• [Document segment]:
# # # #

# Lab 1 - Linear Regression
- **Author:** satej soman ([satej@berkeley.edu](mailto:satej@berkeley.edu))
- **Date:** Jan 22, 2025
- **Course:** INFO 251: Applied Machine Learning

### Learning Objectives:

* Become familiar with statistical packages
* Implement the OLS normal equations from scratch

### Feedback:

After the lab, please provide feedback via [this anonymous form](https://forms.gle/wNDEodLsHDJN8DPJ9). 


# 0. setting up your environment

In whichever computing environment you prefer (Anaconda, Google Colab, etc.) install the packages below and ensure you are able to import them without issues. 

Ask the TAs for assistance or come to office hours if you have issues with this step or any of the steps in Lab 0 (the prerequisite lab).

In [None]:
# useful imports!

# # # #

• [Extracted material]:
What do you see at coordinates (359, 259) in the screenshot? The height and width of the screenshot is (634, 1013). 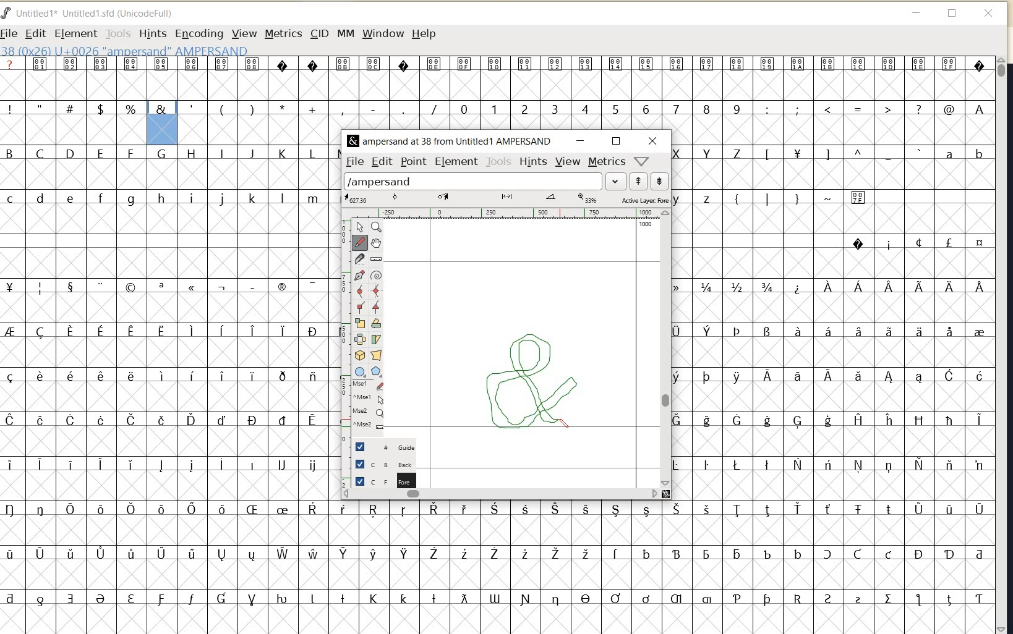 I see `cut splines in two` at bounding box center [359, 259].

# # # #

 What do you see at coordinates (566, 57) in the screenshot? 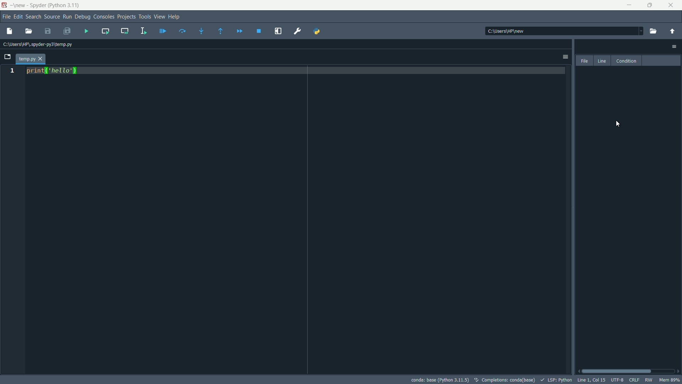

# # # #

• [Task instructions]:
- a) Which course is the linear regression lab for?
- b) List each field named in the bulleted header at the top of the linear regression lab.
- c) Pick up the linear regression lab where it stops and keep writing it.
You won't need the records at all.

• [Responses to the tasks]:
- a) INFO 251: Applied Machine Learning.

- b) Author, Date, Course

- c)
import matplotlib.pyplot as plt
import numpy as np
import pandas as pd
import statsmodels.api as sm

# hints to the notebook renderer about how matplotlib plots should be displayed
%matplotlib inline
%config InlineBackend.figure_format='retina'

# 1. Simulating randomness

### 1.1. random number generators

In machine learning, it's useful to use some math to model processes that are probabilistic, or stochastic, or non-deterministic. Computers, on the other hand, generally do not do well with non-determinism, so we simulate sequences of random events with _pseudo-random number generators_ (PRNGs) - functions that to an outside observer, return sequences of numbers that appear as if they are random. PRNGs can be used to simulate sequences of numbers that appear to follow specific statistical distributions. The [`numpy.random`](https://numpy.org/doc/stable/reference/random/index.html) and [`scipy.stats`](https://docs.scipy.org/doc/scipy/reference/stats.html) packages implement several PRNGs that allow us to simulate sampling from different distributions. 

Below are some examples of using `numpy.random` to:

- generate one single random number uniformly distributed over the range $[0, 1)$
- generate an array of 5 numbers according to a unit normal distribution
- generate an array of 20 integers uniformly over the range $[0, 100)$ 


In [None]:
# produces a single random number uniformly distributed over the range $[0, 1)$
print(np.random.random())

# generates 5 random numbers distributed according to a zero-mean, unit-variance normal distribution
print(np.random.standard_normal(5))

# generates 20 random integers in the range 0 to 100
print(np.random.randint(low=0, high=100, size=20))

### 1.2. setting PRNG seeds

The exact same code presented above is replicated below. Run this cell. Is the output the same?

In [None]:
# produces a single random number uniformly distributed over the range $[0, 1)$
print(np.random.random())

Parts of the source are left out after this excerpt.